What needs to be done. All lines from the one containing "Task: Click the poll checkmark icon beside 투표" down to the one containing "This screenshot has width=980, height=1223.", both ends included, are to be given again exactly; omit the rest of the listing below.

Excerpted records.

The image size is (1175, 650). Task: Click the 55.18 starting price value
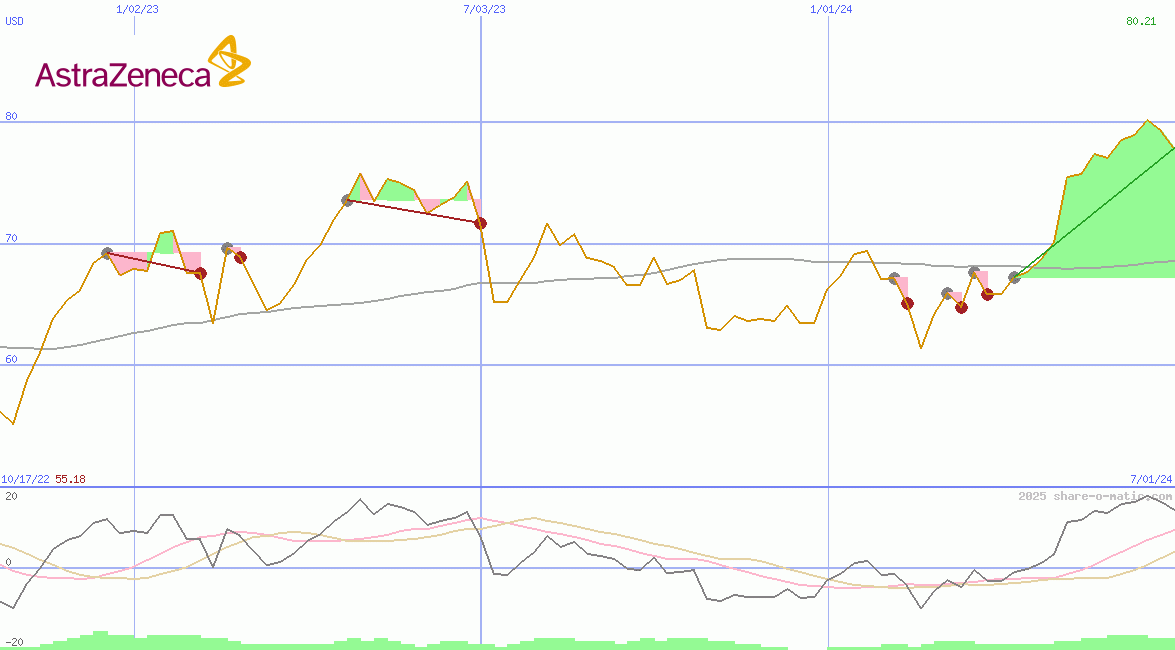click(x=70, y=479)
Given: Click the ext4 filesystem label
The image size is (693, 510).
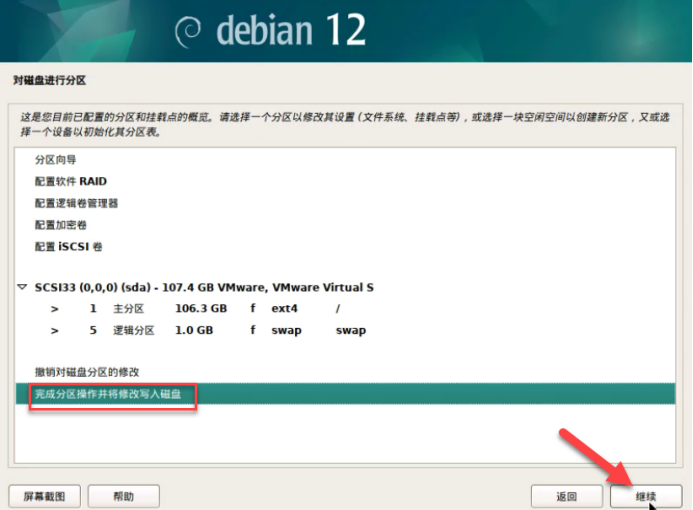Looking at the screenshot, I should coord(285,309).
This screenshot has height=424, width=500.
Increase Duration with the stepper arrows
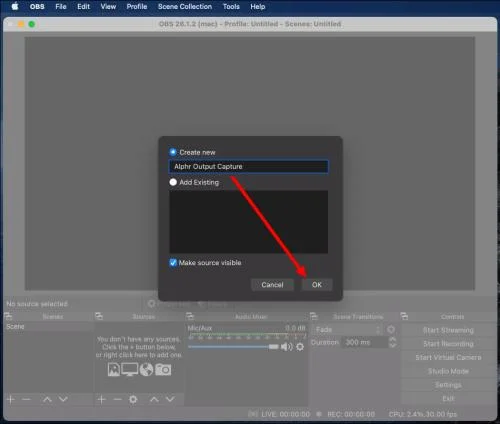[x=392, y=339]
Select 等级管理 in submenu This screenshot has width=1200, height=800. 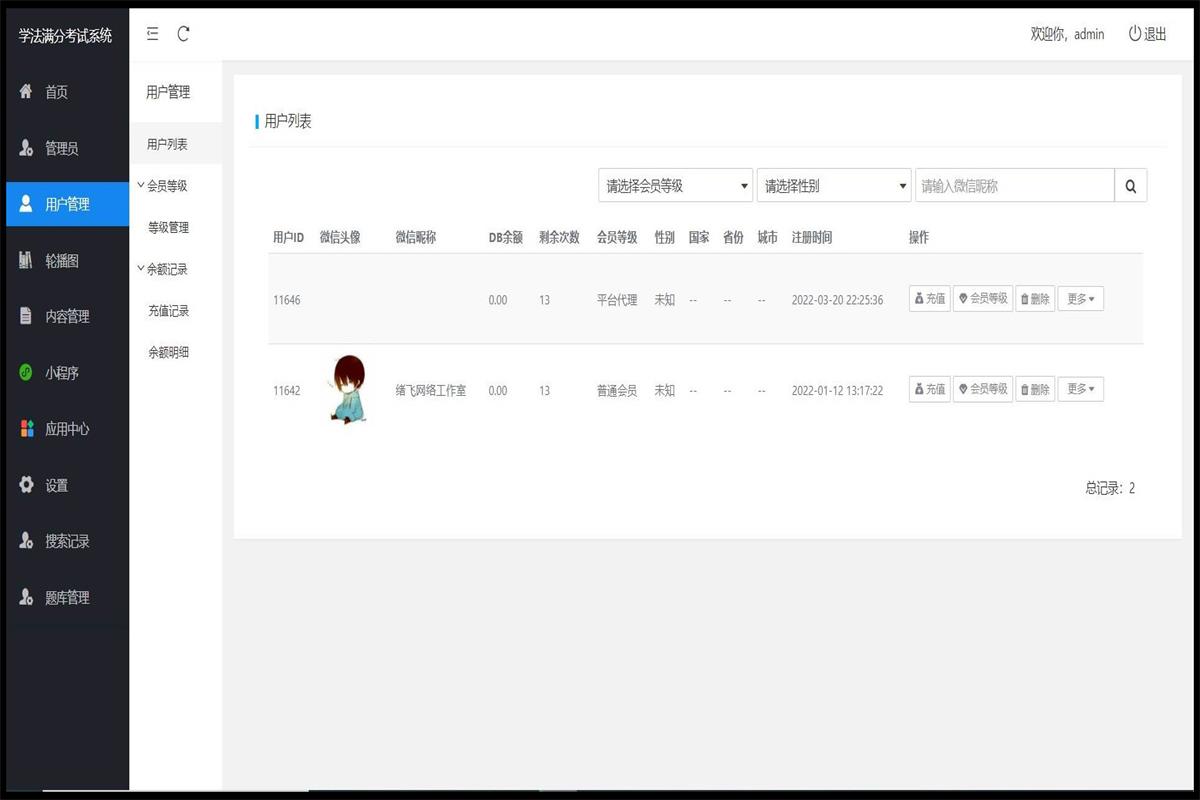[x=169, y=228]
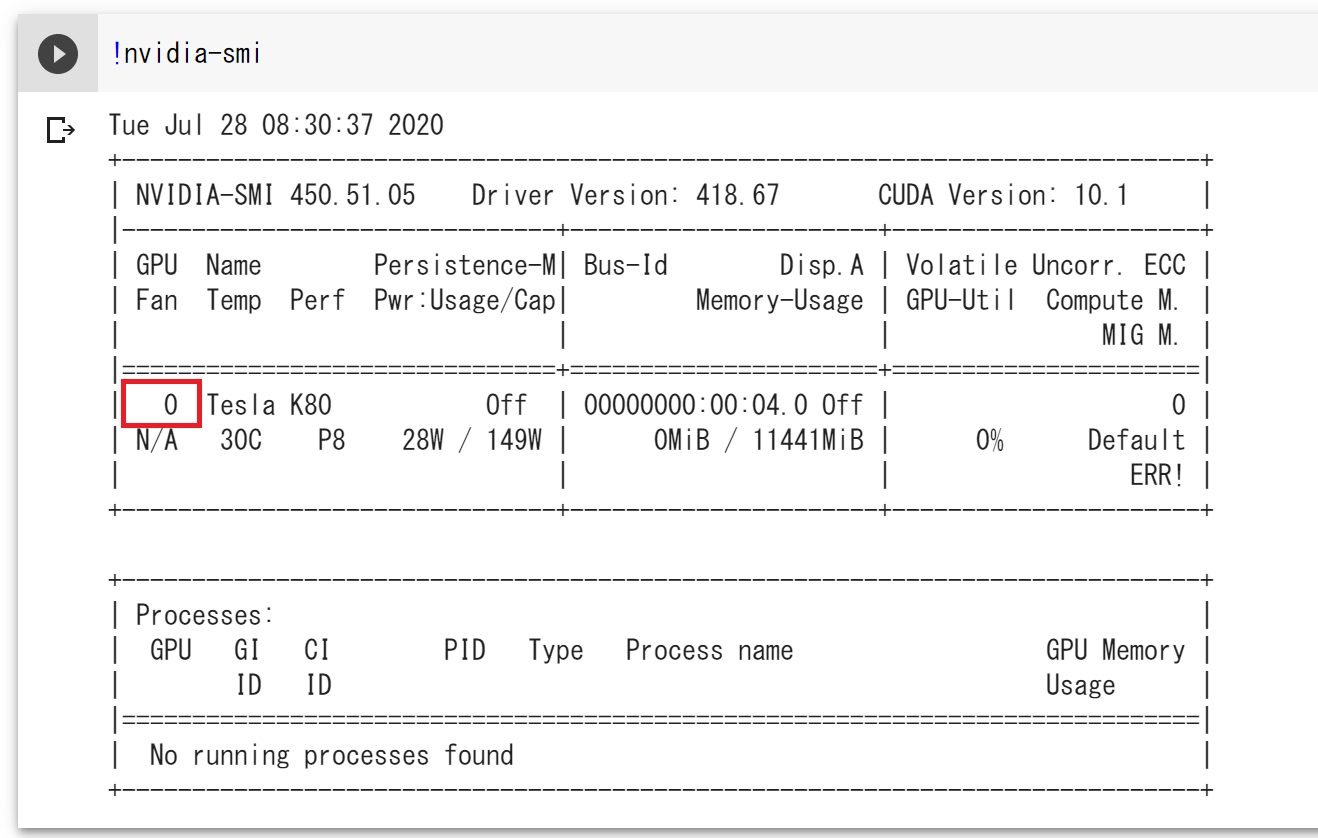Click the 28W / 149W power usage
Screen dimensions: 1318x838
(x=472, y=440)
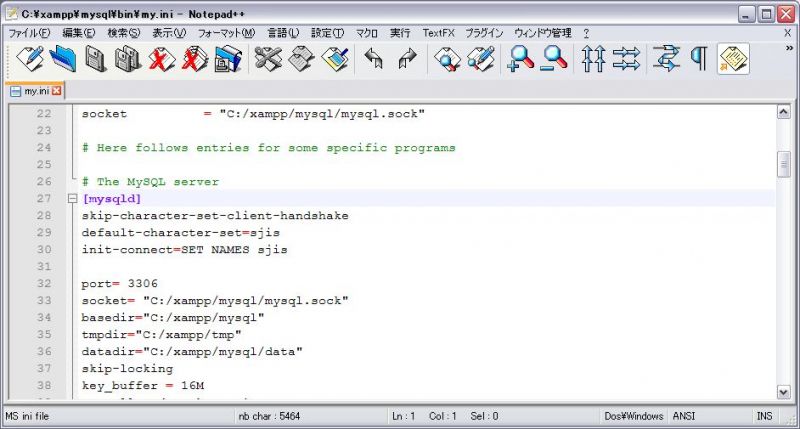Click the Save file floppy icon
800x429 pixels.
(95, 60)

--

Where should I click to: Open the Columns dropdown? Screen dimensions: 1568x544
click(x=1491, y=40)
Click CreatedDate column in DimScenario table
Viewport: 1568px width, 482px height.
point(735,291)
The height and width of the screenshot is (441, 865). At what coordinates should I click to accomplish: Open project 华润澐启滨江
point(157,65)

---

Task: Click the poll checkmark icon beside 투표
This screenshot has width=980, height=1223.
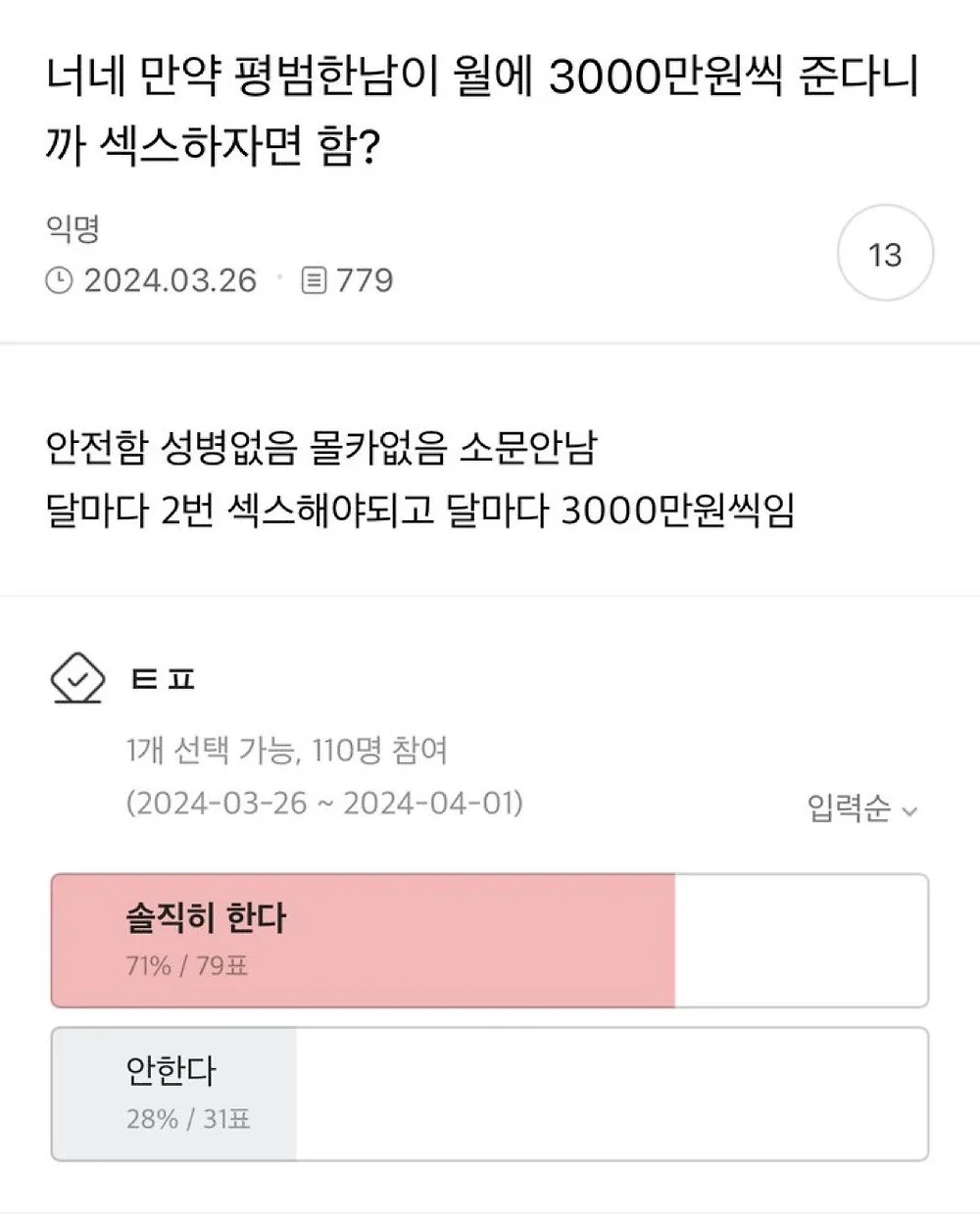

Written solution.
Task: Click the poll checkmark icon beside 투표
This screenshot has width=980, height=1223.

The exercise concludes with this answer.